The grave, hastily dug, was a shallow wound in the frozen ground. The thaw of early spring had begun, but the earth remained stubbornly unyielding, forcing the groundskeeper to settle for a half-finished job.
Hayden's eyes drifted to the very edge of their gathering, where the burial ground's keeper stood beneath a tree, leaning on his shovel. Emmerson was never a man for hard work, preferring to spend his days with a flask in his hand. It was beyond Hayden why anyone would believe the ground keeper's claims of overhearing a Harbinger singing for the dead girls.
Harbingers; the Singers of the Dead. Hayden had been no more than a child in swaddling clothes when the Ascended and his Risen God waged their war on the Sanctuaries and drove out those who still followed the old gods.
Yet whispers lingered, stories traded in half-murmurs of Harbingers—those who had once stood as shepherds to the departed. Their voices, it was said, carried the weight of sorrow and solace alike, a bridge between the living and the beyond, and guided the souls of the departed to the Gates of Judgement.

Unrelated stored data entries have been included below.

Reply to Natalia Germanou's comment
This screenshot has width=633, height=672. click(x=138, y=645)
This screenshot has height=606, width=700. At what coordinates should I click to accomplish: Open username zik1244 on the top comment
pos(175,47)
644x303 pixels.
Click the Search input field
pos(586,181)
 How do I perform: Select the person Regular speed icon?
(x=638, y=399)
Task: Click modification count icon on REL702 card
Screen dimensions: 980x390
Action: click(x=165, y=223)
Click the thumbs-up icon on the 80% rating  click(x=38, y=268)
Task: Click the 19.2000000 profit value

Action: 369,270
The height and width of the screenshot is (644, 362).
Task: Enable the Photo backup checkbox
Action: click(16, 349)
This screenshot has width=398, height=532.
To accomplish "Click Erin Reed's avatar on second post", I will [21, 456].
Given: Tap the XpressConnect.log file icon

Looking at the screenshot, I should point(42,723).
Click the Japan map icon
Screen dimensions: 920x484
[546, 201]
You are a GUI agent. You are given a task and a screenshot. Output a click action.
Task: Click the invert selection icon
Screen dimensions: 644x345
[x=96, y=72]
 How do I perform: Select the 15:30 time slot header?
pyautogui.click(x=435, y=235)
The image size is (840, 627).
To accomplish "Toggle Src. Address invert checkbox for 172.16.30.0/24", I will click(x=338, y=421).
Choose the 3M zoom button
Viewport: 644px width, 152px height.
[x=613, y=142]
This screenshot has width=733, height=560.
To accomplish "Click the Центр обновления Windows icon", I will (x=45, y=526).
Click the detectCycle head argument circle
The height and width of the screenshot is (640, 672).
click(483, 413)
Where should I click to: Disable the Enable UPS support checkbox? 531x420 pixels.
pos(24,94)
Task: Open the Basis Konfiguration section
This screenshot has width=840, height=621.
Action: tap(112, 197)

To those who followed the Risen God, this was heresy. The new faith promised resurrection—an end to death itself. In the eyes of the Azure Tower, the Harbingers were relics of a blasphemous past, extinguished for the good of the living.
Near the start of spring, just after the first thaw, Emmerson claimed he had fallen asleep under a tree in the burial grounds, exhausted from digging shallow graves for the girls. Hayden had his doubts—Emmond's breath always carried the sour tang of ale, and his hands trembled far too steadily for a sober man. But his story was unwavering: he had awakened in the dead of night to a voice he had not heard in some time. And it sang a mournful song that seemed to rise from the very earth. He swore it was a Harbinger, singing for the souls of the dead girls.
"Mad old fool," Hayden muttered beneath his breath.
Just then, Deiter, the Seneschal of Vesper, began the ceremonies. The Seneschal was a relatively young man with dark eyes, pock-marked skin, and thinning hair. He had only recently arrived from the Azure Tower to take over the position when the former Seneschal passed away in his sleep the previous year. His normally pristine robes hung heavy and sodden while a layer of mud clung to the hem as he stood at the head of the grave. His hands remained tucked inside his flowing sleeves against the cold.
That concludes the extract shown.